» **YOUR OBJECTIVE**
Everything in the listing below needs to be returned word for word.

Start of EXCERPTED RECORDS

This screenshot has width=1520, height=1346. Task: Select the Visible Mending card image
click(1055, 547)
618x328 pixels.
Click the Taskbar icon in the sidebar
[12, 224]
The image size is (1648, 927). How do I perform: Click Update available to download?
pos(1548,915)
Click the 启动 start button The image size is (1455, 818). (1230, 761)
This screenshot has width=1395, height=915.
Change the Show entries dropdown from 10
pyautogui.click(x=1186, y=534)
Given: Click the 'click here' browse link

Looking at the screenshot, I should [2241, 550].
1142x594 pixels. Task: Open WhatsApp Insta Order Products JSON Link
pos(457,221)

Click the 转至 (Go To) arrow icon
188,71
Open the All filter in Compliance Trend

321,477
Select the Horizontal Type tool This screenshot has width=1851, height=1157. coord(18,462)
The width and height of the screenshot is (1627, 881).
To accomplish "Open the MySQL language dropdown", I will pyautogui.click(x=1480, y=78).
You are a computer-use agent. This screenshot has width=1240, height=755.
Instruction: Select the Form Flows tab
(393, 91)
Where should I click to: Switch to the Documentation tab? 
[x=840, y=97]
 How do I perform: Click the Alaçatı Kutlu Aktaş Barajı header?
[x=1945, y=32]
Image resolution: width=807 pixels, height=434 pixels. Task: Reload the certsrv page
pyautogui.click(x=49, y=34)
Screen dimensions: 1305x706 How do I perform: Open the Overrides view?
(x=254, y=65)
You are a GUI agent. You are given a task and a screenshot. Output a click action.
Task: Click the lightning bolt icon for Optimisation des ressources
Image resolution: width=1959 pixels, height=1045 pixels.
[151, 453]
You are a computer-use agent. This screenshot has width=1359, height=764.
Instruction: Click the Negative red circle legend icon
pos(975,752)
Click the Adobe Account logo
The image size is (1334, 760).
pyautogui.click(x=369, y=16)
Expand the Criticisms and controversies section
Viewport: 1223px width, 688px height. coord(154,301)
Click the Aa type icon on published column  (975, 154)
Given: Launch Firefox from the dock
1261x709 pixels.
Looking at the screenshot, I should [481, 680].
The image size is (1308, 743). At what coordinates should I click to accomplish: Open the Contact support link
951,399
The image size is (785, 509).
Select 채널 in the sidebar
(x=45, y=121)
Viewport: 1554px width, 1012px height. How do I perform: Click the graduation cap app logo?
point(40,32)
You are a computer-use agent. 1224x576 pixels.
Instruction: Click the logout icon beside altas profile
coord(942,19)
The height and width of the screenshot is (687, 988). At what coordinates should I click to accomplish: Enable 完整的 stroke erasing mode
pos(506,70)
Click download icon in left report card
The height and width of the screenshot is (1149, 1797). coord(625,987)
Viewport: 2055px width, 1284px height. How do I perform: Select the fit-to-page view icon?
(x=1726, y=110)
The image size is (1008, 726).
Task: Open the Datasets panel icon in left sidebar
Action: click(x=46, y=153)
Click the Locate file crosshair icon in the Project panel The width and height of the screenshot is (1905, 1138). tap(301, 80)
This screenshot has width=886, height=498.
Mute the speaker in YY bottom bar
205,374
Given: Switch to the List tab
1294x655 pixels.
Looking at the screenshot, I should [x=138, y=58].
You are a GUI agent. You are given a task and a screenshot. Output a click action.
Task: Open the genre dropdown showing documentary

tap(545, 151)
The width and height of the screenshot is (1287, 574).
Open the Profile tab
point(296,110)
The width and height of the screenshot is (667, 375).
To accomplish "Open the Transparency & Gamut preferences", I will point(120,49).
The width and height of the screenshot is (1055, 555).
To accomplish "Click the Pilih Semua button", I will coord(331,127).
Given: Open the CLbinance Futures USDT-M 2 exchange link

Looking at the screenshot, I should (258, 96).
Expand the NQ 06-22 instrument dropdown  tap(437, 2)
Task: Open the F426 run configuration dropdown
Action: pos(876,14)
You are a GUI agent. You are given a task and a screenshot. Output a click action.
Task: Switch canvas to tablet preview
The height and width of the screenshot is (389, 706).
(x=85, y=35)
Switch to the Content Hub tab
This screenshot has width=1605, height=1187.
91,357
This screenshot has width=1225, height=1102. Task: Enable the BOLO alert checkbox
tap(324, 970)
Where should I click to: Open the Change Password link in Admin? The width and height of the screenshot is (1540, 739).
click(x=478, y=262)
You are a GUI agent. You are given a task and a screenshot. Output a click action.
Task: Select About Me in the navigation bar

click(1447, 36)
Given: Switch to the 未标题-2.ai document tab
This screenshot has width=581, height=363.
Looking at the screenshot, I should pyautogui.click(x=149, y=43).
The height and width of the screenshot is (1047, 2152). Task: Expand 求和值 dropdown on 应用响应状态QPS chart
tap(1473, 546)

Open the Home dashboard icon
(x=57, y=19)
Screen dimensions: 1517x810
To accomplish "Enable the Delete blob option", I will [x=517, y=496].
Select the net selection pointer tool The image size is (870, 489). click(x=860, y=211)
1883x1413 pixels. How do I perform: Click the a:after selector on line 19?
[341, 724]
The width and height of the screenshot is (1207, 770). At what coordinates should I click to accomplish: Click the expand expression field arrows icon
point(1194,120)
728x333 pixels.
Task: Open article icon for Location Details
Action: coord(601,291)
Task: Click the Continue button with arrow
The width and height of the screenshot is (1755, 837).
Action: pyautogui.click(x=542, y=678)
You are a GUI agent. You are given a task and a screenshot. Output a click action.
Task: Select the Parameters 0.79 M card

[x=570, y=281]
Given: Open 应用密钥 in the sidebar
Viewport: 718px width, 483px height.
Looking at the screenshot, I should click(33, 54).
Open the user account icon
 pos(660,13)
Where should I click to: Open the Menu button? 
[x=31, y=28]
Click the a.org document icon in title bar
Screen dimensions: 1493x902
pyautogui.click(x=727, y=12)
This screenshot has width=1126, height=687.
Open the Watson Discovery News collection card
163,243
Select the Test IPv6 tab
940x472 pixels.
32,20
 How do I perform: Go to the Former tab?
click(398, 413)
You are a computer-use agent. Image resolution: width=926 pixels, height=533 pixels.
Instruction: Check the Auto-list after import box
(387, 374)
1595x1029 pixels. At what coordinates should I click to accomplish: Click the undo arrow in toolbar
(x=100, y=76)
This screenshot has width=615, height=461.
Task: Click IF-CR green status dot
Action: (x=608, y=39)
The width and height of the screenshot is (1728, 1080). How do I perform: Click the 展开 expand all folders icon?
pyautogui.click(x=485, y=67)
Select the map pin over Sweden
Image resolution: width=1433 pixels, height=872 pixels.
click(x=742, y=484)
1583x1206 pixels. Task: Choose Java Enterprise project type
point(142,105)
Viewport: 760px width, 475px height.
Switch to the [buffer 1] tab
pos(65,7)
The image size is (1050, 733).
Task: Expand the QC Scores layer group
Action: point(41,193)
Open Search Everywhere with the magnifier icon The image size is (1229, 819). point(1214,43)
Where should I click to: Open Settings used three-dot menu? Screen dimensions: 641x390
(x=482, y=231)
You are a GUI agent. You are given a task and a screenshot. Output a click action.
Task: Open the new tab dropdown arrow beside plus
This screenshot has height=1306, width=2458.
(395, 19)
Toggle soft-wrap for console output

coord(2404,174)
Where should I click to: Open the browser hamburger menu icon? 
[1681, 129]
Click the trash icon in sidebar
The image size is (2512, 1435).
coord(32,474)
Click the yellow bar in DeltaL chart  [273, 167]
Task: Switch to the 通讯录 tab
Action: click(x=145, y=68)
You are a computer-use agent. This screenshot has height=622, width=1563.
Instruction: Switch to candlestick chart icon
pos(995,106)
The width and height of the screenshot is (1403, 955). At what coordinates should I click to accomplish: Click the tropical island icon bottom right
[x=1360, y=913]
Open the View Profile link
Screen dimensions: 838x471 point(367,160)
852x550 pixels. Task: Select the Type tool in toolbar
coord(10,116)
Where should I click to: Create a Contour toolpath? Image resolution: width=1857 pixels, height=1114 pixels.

End of EXCERPTED RECORDS

» **SOLUTION TO THE PROBLEM**
This screenshot has width=1520, height=1346. Task: Select the Visible Mending card image
click(1055, 547)
618x328 pixels.
Click the Taskbar icon in the sidebar
[12, 224]
The image size is (1648, 927). How do I perform: Click Update available to download?
pos(1548,915)
Click the 启动 start button The image size is (1455, 818). (1230, 761)
This screenshot has width=1395, height=915.
Change the Show entries dropdown from 10
pyautogui.click(x=1186, y=534)
Given: Click the 'click here' browse link

Looking at the screenshot, I should [2241, 550].
1142x594 pixels. Task: Open WhatsApp Insta Order Products JSON Link
pos(457,221)

Click the 转至 (Go To) arrow icon
188,71
Open the All filter in Compliance Trend

321,477
Select the Horizontal Type tool This screenshot has width=1851, height=1157. coord(18,462)
The width and height of the screenshot is (1627, 881).
To accomplish "Open the MySQL language dropdown", I will pyautogui.click(x=1480, y=78).
You are a computer-use agent. This screenshot has width=1240, height=755.
Instruction: Select the Form Flows tab
(393, 91)
Where should I click to: Switch to the Documentation tab? 
[x=840, y=97]
 How do I perform: Click the Alaçatı Kutlu Aktaş Barajı header?
[x=1945, y=32]
Image resolution: width=807 pixels, height=434 pixels. Task: Reload the certsrv page
pyautogui.click(x=49, y=34)
Screen dimensions: 1305x706 How do I perform: Open the Overrides view?
(x=254, y=65)
You are a GUI agent. You are given a task and a screenshot. Output a click action.
Task: Click the lightning bolt icon for Optimisation des ressources
Image resolution: width=1959 pixels, height=1045 pixels.
[151, 453]
You are a computer-use agent. This screenshot has width=1359, height=764.
Instruction: Click the Negative red circle legend icon
pos(975,752)
Click the Adobe Account logo
The image size is (1334, 760).
pyautogui.click(x=369, y=16)
Expand the Criticisms and controversies section
Viewport: 1223px width, 688px height. coord(154,301)
Click the Aa type icon on published column  (975, 154)
Given: Launch Firefox from the dock
1261x709 pixels.
Looking at the screenshot, I should [481, 680].
The image size is (1308, 743). At what coordinates should I click to accomplish: Open the Contact support link
951,399
The image size is (785, 509).
Select 채널 in the sidebar
(x=45, y=121)
Viewport: 1554px width, 1012px height. How do I perform: Click the graduation cap app logo?
point(40,32)
You are a computer-use agent. 1224x576 pixels.
Instruction: Click the logout icon beside altas profile
coord(942,19)
The height and width of the screenshot is (687, 988). At what coordinates should I click to accomplish: Enable 完整的 stroke erasing mode
pos(506,70)
Click download icon in left report card
The height and width of the screenshot is (1149, 1797). coord(625,987)
Viewport: 2055px width, 1284px height. How do I perform: Select the fit-to-page view icon?
(x=1726, y=110)
The image size is (1008, 726).
Task: Open the Datasets panel icon in left sidebar
Action: click(x=46, y=153)
Click the Locate file crosshair icon in the Project panel The width and height of the screenshot is (1905, 1138). tap(301, 80)
This screenshot has width=886, height=498.
Mute the speaker in YY bottom bar
205,374
Given: Switch to the List tab
1294x655 pixels.
Looking at the screenshot, I should [x=138, y=58].
You are a GUI agent. You are given a task and a screenshot. Output a click action.
Task: Open the genre dropdown showing documentary

tap(545, 151)
The width and height of the screenshot is (1287, 574).
Open the Profile tab
point(296,110)
The width and height of the screenshot is (667, 375).
To accomplish "Open the Transparency & Gamut preferences", I will point(120,49).
The width and height of the screenshot is (1055, 555).
To accomplish "Click the Pilih Semua button", I will coord(331,127).
Given: Open the CLbinance Futures USDT-M 2 exchange link

Looking at the screenshot, I should (258, 96).
Expand the NQ 06-22 instrument dropdown  tap(437, 2)
Task: Open the F426 run configuration dropdown
Action: pos(876,14)
You are a GUI agent. You are given a task and a screenshot. Output a click action.
Task: Switch canvas to tablet preview
The height and width of the screenshot is (389, 706).
(x=85, y=35)
Switch to the Content Hub tab
This screenshot has width=1605, height=1187.
91,357
This screenshot has width=1225, height=1102. Task: Enable the BOLO alert checkbox
tap(324, 970)
Where should I click to: Open the Change Password link in Admin? The width and height of the screenshot is (1540, 739).
click(x=478, y=262)
You are a GUI agent. You are given a task and a screenshot. Output a click action.
Task: Select About Me in the navigation bar

click(1447, 36)
Given: Switch to the 未标题-2.ai document tab
This screenshot has width=581, height=363.
Looking at the screenshot, I should pyautogui.click(x=149, y=43).
The height and width of the screenshot is (1047, 2152). Task: Expand 求和值 dropdown on 应用响应状态QPS chart
tap(1473, 546)

Open the Home dashboard icon
(x=57, y=19)
Screen dimensions: 1517x810
To accomplish "Enable the Delete blob option", I will [x=517, y=496].
Select the net selection pointer tool The image size is (870, 489). click(x=860, y=211)
1883x1413 pixels. How do I perform: Click the a:after selector on line 19?
[341, 724]
The width and height of the screenshot is (1207, 770). At what coordinates should I click to accomplish: Click the expand expression field arrows icon
point(1194,120)
728x333 pixels.
Task: Open article icon for Location Details
Action: coord(601,291)
Task: Click the Continue button with arrow
The width and height of the screenshot is (1755, 837).
Action: pyautogui.click(x=542, y=678)
You are a GUI agent. You are given a task and a screenshot. Output a click action.
Task: Select the Parameters 0.79 M card

[x=570, y=281]
Given: Open 应用密钥 in the sidebar
Viewport: 718px width, 483px height.
Looking at the screenshot, I should click(33, 54).
Open the user account icon
 pos(660,13)
Where should I click to: Open the Menu button? 
[x=31, y=28]
Click the a.org document icon in title bar
Screen dimensions: 1493x902
pyautogui.click(x=727, y=12)
This screenshot has width=1126, height=687.
Open the Watson Discovery News collection card
163,243
Select the Test IPv6 tab
940x472 pixels.
32,20
 How do I perform: Go to the Former tab?
click(398, 413)
You are a computer-use agent. Image resolution: width=926 pixels, height=533 pixels.
Instruction: Check the Auto-list after import box
(387, 374)
1595x1029 pixels. At what coordinates should I click to accomplish: Click the undo arrow in toolbar
(x=100, y=76)
This screenshot has width=615, height=461.
Task: Click IF-CR green status dot
Action: (x=608, y=39)
The width and height of the screenshot is (1728, 1080). How do I perform: Click the 展开 expand all folders icon?
pyautogui.click(x=485, y=67)
Select the map pin over Sweden
Image resolution: width=1433 pixels, height=872 pixels.
click(x=742, y=484)
1583x1206 pixels. Task: Choose Java Enterprise project type
point(142,105)
Viewport: 760px width, 475px height.
Switch to the [buffer 1] tab
pos(65,7)
The image size is (1050, 733).
Task: Expand the QC Scores layer group
Action: point(41,193)
Open Search Everywhere with the magnifier icon The image size is (1229, 819). point(1214,43)
Where should I click to: Open Settings used three-dot menu? Screen dimensions: 641x390
(x=482, y=231)
You are a GUI agent. You are given a task and a screenshot. Output a click action.
Task: Open the new tab dropdown arrow beside plus
This screenshot has height=1306, width=2458.
(395, 19)
Toggle soft-wrap for console output

coord(2404,174)
Where should I click to: Open the browser hamburger menu icon? 
[1681, 129]
Click the trash icon in sidebar
The image size is (2512, 1435).
coord(32,474)
Click the yellow bar in DeltaL chart  [273, 167]
Task: Switch to the 通讯录 tab
Action: click(x=145, y=68)
You are a computer-use agent. This screenshot has height=622, width=1563.
Instruction: Switch to candlestick chart icon
pos(995,106)
The width and height of the screenshot is (1403, 955). At what coordinates should I click to accomplish: Click the tropical island icon bottom right
[x=1360, y=913]
Open the View Profile link
Screen dimensions: 838x471 point(367,160)
852x550 pixels. Task: Select the Type tool in toolbar
coord(10,116)
Where should I click to: Create a Contour toolpath? Image resolution: width=1857 pixels, height=1114 pixels.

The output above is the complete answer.